● ACTIVITY A: Please revise the entries from their first line through the line containing "sidebar-item-forms-processing: Forms Processing", inclusive: replace "particular" with "specific", keep everything else the same, and leave out the pictures.

● EXTRACT:
Enhancing your incident response readiness with SCRaM
This article explains how to use Simulated Conditions Response and Management (SCRaM) to enhance your incident response readiness. The article includes best practices and proactive activities that you can implement.
What is SCRaM?
SCRaM is an AWS Enterprise Support Program that's designed to evaluate and improve the readiness of AWS workloads and teams for specific scenarios. SCRaM uses customized tabletop exercises that are tailored for a selected workload to comprehensively test for disaster recovery and security incident preparedness. These scenarios include the following:
-
Availability Zone impairments
-
AWS Regional service disruptions
-
Networking issues
-
Distributed Denial of Service (DDoS) attacks
-
Ransomware situations
SCRaM's goal is to enhance the organization's overall incident response readiness through this targeted assessment and simulation approach, and identify opportunities for further improvement. Regular testing with SCRaM builds the procedures that your team need to protect, recover, and maintain business continuity when unexpected disruptions affect your workloads.
The cost of annual system downtime can be immense for companies, and often includes lost productivity, lost revenue, and potential damage to the company's reputation. While organizations strive to minimize downtime, system disruptions can occur because of a variety of factors. The most prepared companies take a proactive approach to address these factors. These companies make sure that they have the tools and processes in place to quickly detect, respond to, and recover from incidents that affect the availability of their systems and applications.
To prevent downtime, companies must focus on measures such as fault tolerance, redundancy, auto-scaling, security, and continuous monitoring. These companies must also have regular testing, create disaster recovery plans, and optimize performance so that the application can withstand failures and recover quickly when issues occur.
Note: SCRaM is currently available to AWS Enterprise Support customers who are under a nondisclosure agreement (NDA).
Shared responsibility model
Security and Compliance is a shared responsibility between AWS and the customer. AWS secures the infrastructure that runs all services (security "OF" the cloud), and the customer secures their data and applications (security "IN" the cloud). Resilience is also a shared responsibility between AWS and the customer. AWS is responsible for building reliable infrastructure, and the customer architects their applications to reliably respond to and recover from failures.

● ACTIVITY B: Carry on the SCRaM article from the point where it stops.

● THE RECORDS:
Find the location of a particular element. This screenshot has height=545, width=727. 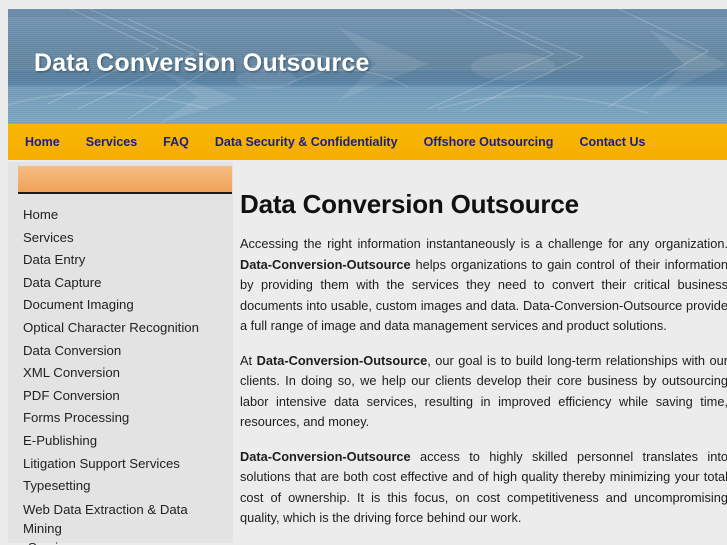

sidebar-item-forms-processing: Forms Processing is located at coordinates (120, 418).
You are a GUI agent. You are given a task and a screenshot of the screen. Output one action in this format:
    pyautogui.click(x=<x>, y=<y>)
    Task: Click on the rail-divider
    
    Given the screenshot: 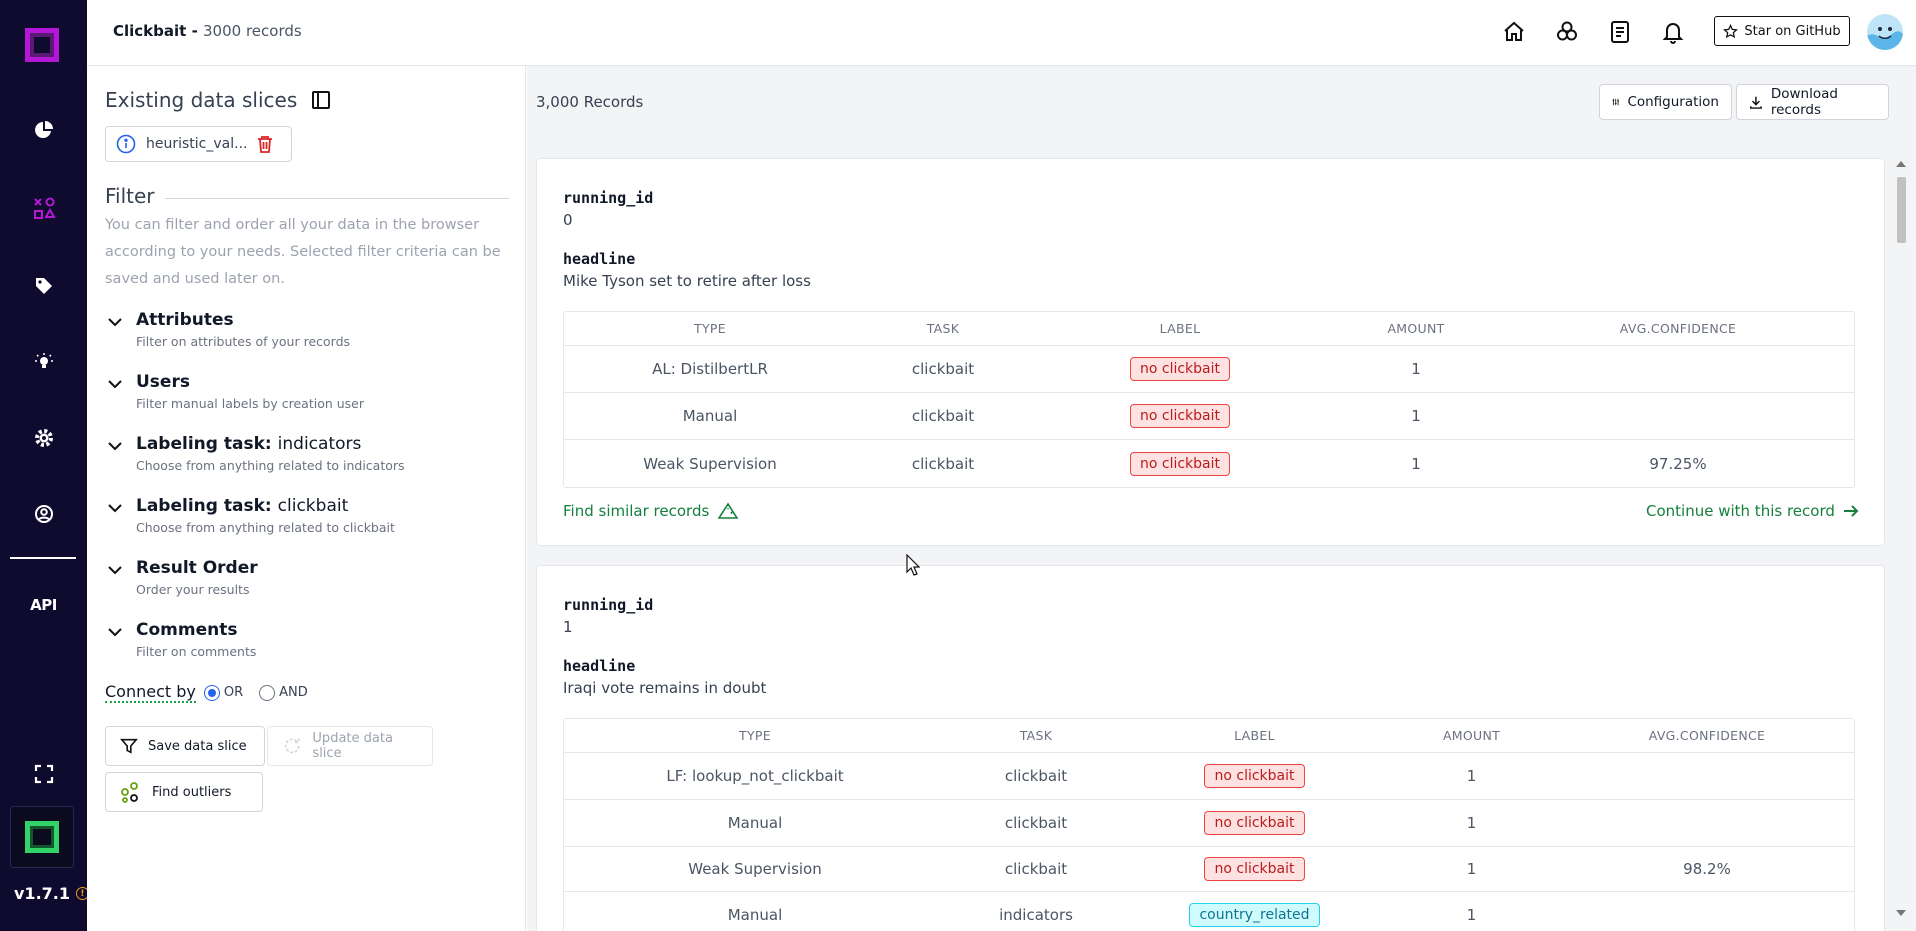 What is the action you would take?
    pyautogui.click(x=43, y=558)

● ANSWER AREA A:
Find the location of a specific element. This screenshot has height=545, width=727. 

sidebar-item-forms-processing: Forms Processing is located at coordinates (120, 418).

● ANSWER AREA B:
For your SCRaM engagement, it's important to understand your role and how AWS can help you improve what you're responsible for. To learn more about shared responsibility, see the AWS shared responsibility model and Disaster recovery of workloads on AWS: Recovery in the cloud.
Why should I use SCRaM?
SCRaM offers workload-focused tabletop exercises that test your incident response plan without disrupting operations. Unlike audits or sales presentations, these exercises prepare teams for disaster recovery and security events through realistic scenario walkthroughs. During sessions, teams identify specific gaps in processes, communication, and response strategies, and leaders refine procedures and strengthen cross-functional coordination. SCRaM exposes vulnerabilities, challenges assumptions, and clarifies stakeholder roles during crises, testing operational readiness, and building confidence in internal processes. After the exercise is complete, participants receive a SCRaM engagement report with a comprehensive action plan that contains targeted recommendations for improvement.
By learning exactly who to contact during critical situations, teams can build the confidence that they need to respond effectively during actual incidents, especially in unexpected circumstances. The combination of tabletop exercises and AWS services creates measurable improvements in operational resilience. With this resilience, organizations can reduce incident response times from hours to minutes, strengthen disaster recovery and security capabilities, and improve team collaboration across functions.
To complement SCRaM, AWS uses resilience services to programmatically run workload assessments against defined critical workloads. These services include:
-
AWS Resilience Hub
-
AWS Fault Injection Service
-
AWS Security Hub
-
Amazon GuardDuty
This comprehensive approach includes assessing your Recovery Point Objective (RPO) and Recovery Time Objectives (RTO) and testing your recovery procedures before actual incidents occur. AWS resilience services also enhance your protection and use machine learning to detect threats and provide a central location to monitor during testing.
How is a SCRaM engagement conducted?
SCRaM is a specialist-led engagement that consists of four in-person or virtual meetings. Your Technical Account Manager (TAM) assigns a SCRaM practitioner to directly work with your organization. The practitioner helps your organization complete the following actions:
-
Identify the tabletop requirements, such as whether you should focus on security or resilience.
-
Collect information on your selected workload.
-
Identify key stakeholders for engagement.
After the initial call to gather information, the practitioner works with you to schedule two working sessions.
Session 1
Session 1 is a discovery session where you review the selected workload's architecture and operations. This includes aspects of the Reliability or Security pillar of the AWS Well-Architected Framework.
Session 2
Equipped with the discovery data, the practitioner leads the organization through the tabletop exercises in Session 2. These exercises help you identify areas for improvement that arerelated to your organization's incident response plan.
At the conclusion of the SCRaM engagement, AWS provides and reviews a report. The report details areas where your organization follows industry standard best practices, and also identifies and prioritizes areas for improvement. You can then use this information to iterate and improve on your organizational and workload incident response readiness.
What best practices can I apply today?
Best practices vary depending on whether you're focused on improving the resiliency or security of your workload. The following are a few best practices from AWS Well-Architected Framework Review and the AWS Trusted Advisor tool.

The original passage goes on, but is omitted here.